É uma eterna batalha e traz aquela sensação de que você não está fazendo nada direito (risos). Não está trabalhando direito, não está sendo mãe direito, não está se cuidando direito, não está dando atenção para ninguém direito, mas, enfim, no final, dá certo. Eu presto muita atenção se eu não estou perdendo tempo com besteira. Acho que a vida, com maternidade e trabalho, conciliando tudo, precisa ser muito prática. Então, resolvo as coisas rápido, não fico enrolando muito em cima de um problema, se não deu, não deu, você fica mais conformada com as mudanças de planos.

Ah, acho que, para mim, foi uma lição de que eu não controlo tudo, né? Porque quando é só você, você tem essa sensação, mas quando tem uma criança envolvida… Por exemplo, você planeja uma viagem no final de semana. Aí a criança fica doente. Muda tudo (risos)! Então, você idealiza uma situação e não acontece dessa maneira. É algo muito clássico, não é? É cansativo mesmo. Eu e o André [o companheiro de Camila] ficamos mais espertos para isso agora e tentamos ter umas férias, só eu e ele, porque acabamos sendo engolidos por trabalho e filhos e, quando vimos, estávamos juntos há três anos, sem nunca ter viajado sozinhos. Então, fizemos isso agora, no final do ano, para tirar um pouco o pé do acelerador, né? A gente cai nessa roubada de ser hiperprodutiva e dá muita ansiedade, trabalhar na internet, enfim, isso é papo para outra história…

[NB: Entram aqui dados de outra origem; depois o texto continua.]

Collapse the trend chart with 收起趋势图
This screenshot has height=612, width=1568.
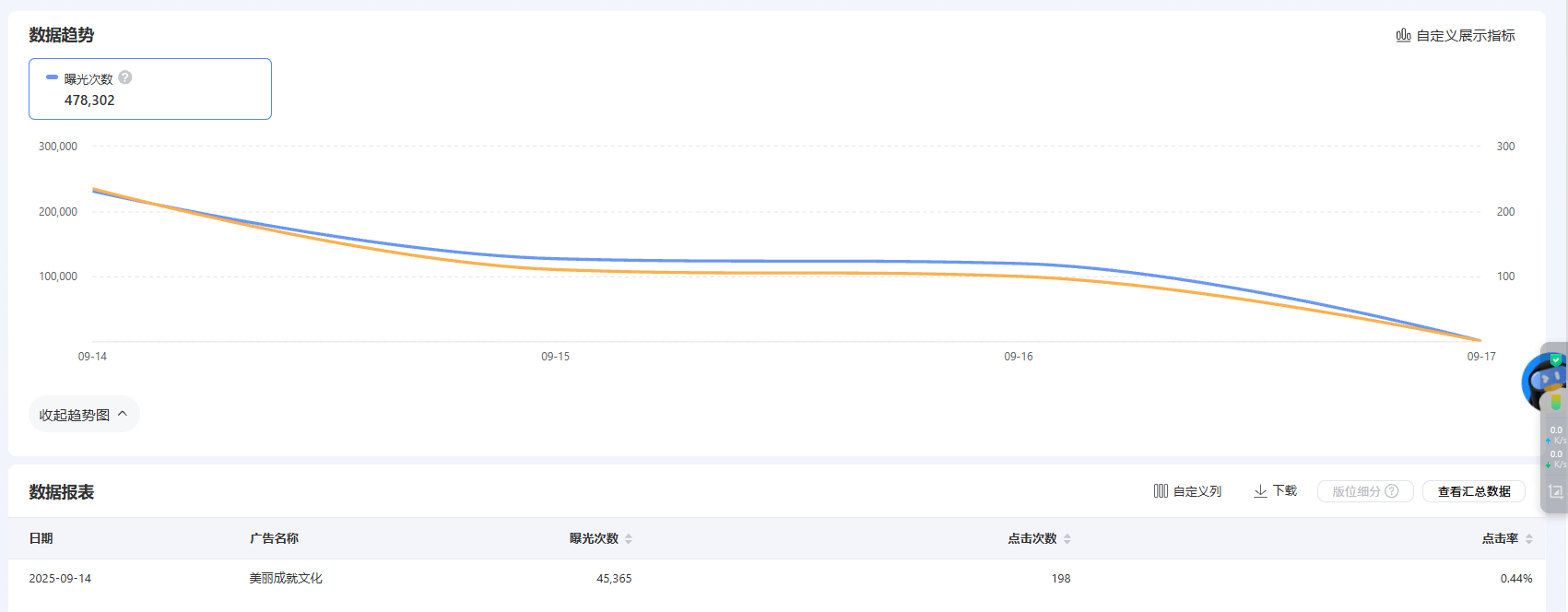click(84, 415)
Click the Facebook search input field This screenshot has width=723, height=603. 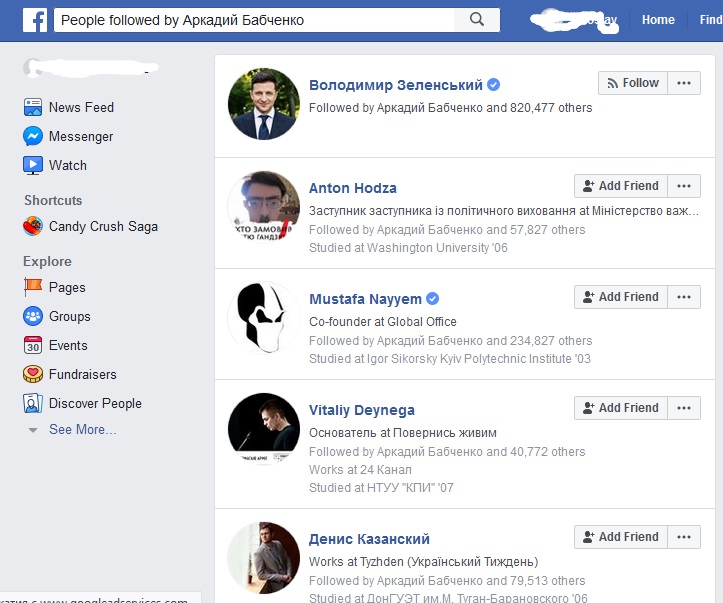coord(255,20)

Imagem do livro infantil Quibe, a formiga corajosa, de Camila Fremder

Para você, qual é a parte mais difícil de ser mãe? 

A parte mais difícil de ser mãe é você perceber que não controla tudo, ter de lidar com imprevistos. Acho que comecei a ter mais jogo de cintura. Eu sou muito pautada na agenda, nos horários. Então, qualquer imprevisto derrubava tudo para mim (risos). E, aí, não adianta você ficar querendo abraçar o mundo. Tem horas que você fala: ‘Ah, não vou conseguir ir’, ‘Não vou conseguir entregar’, ‘Não posso pegar esse trabalho’, você abre mão de mais coisas.

Pensa em ter outro filho?

Não quero ter outro filho. Estou muito bem. Sou madrasta da Luísa, que tem 12 anos, mãe do Arthur, mãe de pet. Estou muito completa dessa maneira. Para o Arthur, a Luísa é uma irmã mesmo porque quando ele a conheceu, ele não tinha nem 2 anos, tinha 1 ano e 10 meses. Então, para ele, é essa relação de irmã mesmo. Estou completa nessa configuração. 

Você pretende escrever mais livros infantis? Qual o balanço da experiência para você? 

Eu quero muito escrever mais livros infantis. Eu já tinha escrito em dupla. Tenho dois livros com a Jana Rosa [Enfim, 30], que  é uma amiga, e achava muito legal fazer parceria. Agora, descobri como é uma parceria também em livro infantil, por conta da ilustração. Eu amei trabalhar com a Ju e, com certeza, quero fazer mais livros da Quibe porque a história evoluiu. O Arthur já criou a mãe da Quibe, que se chama Ciara, tem os amigos da Quibe... Então, quando chegou esse primeiro exemplar, ele abriu o livro, viu, ficou todo empolgado e já falou: ‘Mas a gente vai ter que fazer outro, porque esse não tem a mãe da Quibe, a Ciara (risos)’. Então, a história evoluiu muito, a Quibe já fez mil coisas que eu acho legal contar, para ajudar nos medos e tal, além de ser uma delícia ter essa parceria com a ilustração. É superlegal você ver uma outra pessoa transformando a sua história em imagem.